Reading text:
━━━━━━━━━━━━━━━━━━━━━━━━━━━━━━
I've seen the test pilot episode and it knocked me out. Unlike almost every other one of these shows, yours goes so much deeper into the mechanics and the science and the details of how things actually work. It feels like there's a lot more respect for an audience, that you can tell them what's really happening as opposed to just saying "Wow" after running a flashy video clip. The details make the show.

Right. When I get behind a gun and then I reload my ammo, I measure into .2 grams into grains of bullets so I can break them into lots, right?

Right.

So I have a 175-grain bullet. I separate them into 174.8, 175, 175.2, 175.4. And then I reload those to the gram of the powder, to the cloud, to – I've been using the exact same primer for the past ten years.

If I'm going to talk to an audience, I think about the attention to detail that I put into what I'm doing with a freaking bullet that is gonna travel at 2800 feet per second out of an 18-inch barrel.

If that detail is going to determine life or death for me, what is that thing for this job? What is that thing for a pilot, what is that thing for a commercial fisherman?

What floored me was the array, the vastness. It was like I opened pandora's box every time I took on a new job, because it wasn't one thing. It was millions and millions and millions of little, tiny decisions that ultimately determined whether these guys lived or died. And a lot of them die.

One of the episodes is about bush pilots. These pilots fly to deliver medication and food to the people living in the bushes of Alaska. There's thousands of them. And the weather in Alaska is dangerous, clearly the water is freezing cold, the weather pretty much just wants to kill them. Every single animal there wants to eat you.

You read these stories about a guy flying over the Arctic, his helicopter, his R22, his engine gives out. So he crashes his helicopter into the Arctic Ocean. As it's sinking, he's thinks, "Oh, I have to get my survival equipment."
━━━━━━━━━━━━━━━━━━━━━━━━━━━━━━
Supplied material:

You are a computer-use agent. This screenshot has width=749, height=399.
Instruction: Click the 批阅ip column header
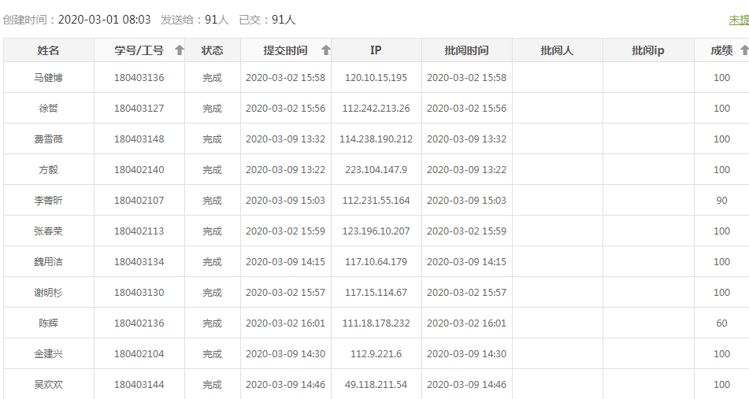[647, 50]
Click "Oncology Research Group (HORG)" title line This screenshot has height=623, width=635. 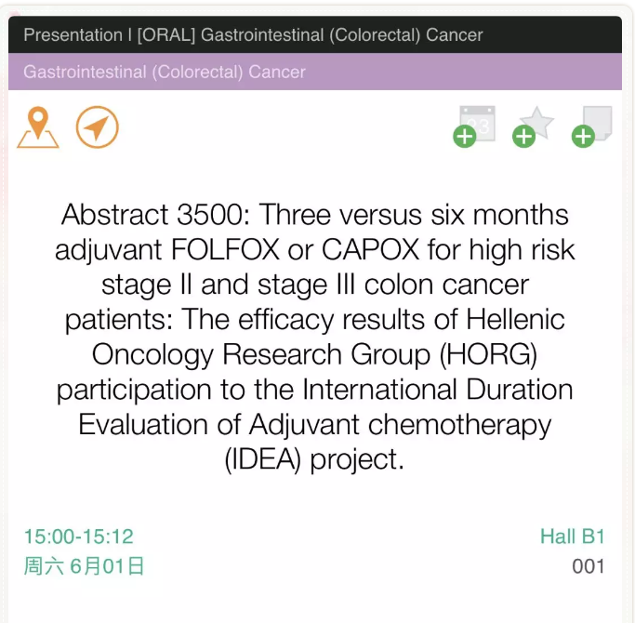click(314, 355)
━━━━━━━━━━━━━━━━━━━━━━━━━━━━━━
What this exercise asks:
A. Quote the interview text between "One of the episodes" and "to eat you.", inclusive.
B. In the interview text, what do the bush pilots fly to deliver?
C. Proceed with the interview about the show, starting after its last sentence.
The lines were taken from a different source than the interview text.

Task responses:
A.
One of the episodes is about bush pilots. These pilots fly to deliver medication and food to the people living in the bushes of Alaska. There's thousands of them. And the weather in Alaska is dangerous, clearly the water is freezing cold, the weather pretty much just wants to kill them. Every single animal there wants to eat you.

B. Medication and food to the people living in the bushes of Alaska.

C.
So he dives down into the Arctic Ocean, essentially a free dive, while his helicopter is submerging, to grab his bag, to swim to an iceberg where he has to fight for his survival against polar bears for three days and then he lives. That's a true story. For this dude, it's his job. He wasn't trying to be a Bear Grylls. He was just trying to deliver antibiotics.

Tim gets some rodeo training on "Hard to Kill." (Discovery)

Every single one of these jobs has countless stories of men and women doing these things. And it's just that it was humbling, it was sometimes humiliating because I'm not good at these things. I'm good at a lot of things. I'm not good at skiing, but you're gonna put me on top of a mountain where there's an avalanche zone and you're gonna make me ski it? You want a recipe for disaster? There you go. You'll see it. You're going to watch me tumble down this g**damn mountain and get engulfed in f**king snow.

It's because I believe in the process and I believe that the viewers are smarter than they've been treated for the last ten years. To watch this show, you better be, because it's not eye candy. It's about a belief and commitment in these people who do these jobs.

Tim's in a helo trainer on "Hard to Kill." (Discovery)

You do a great job of getting these people to trust you and give details about how they work.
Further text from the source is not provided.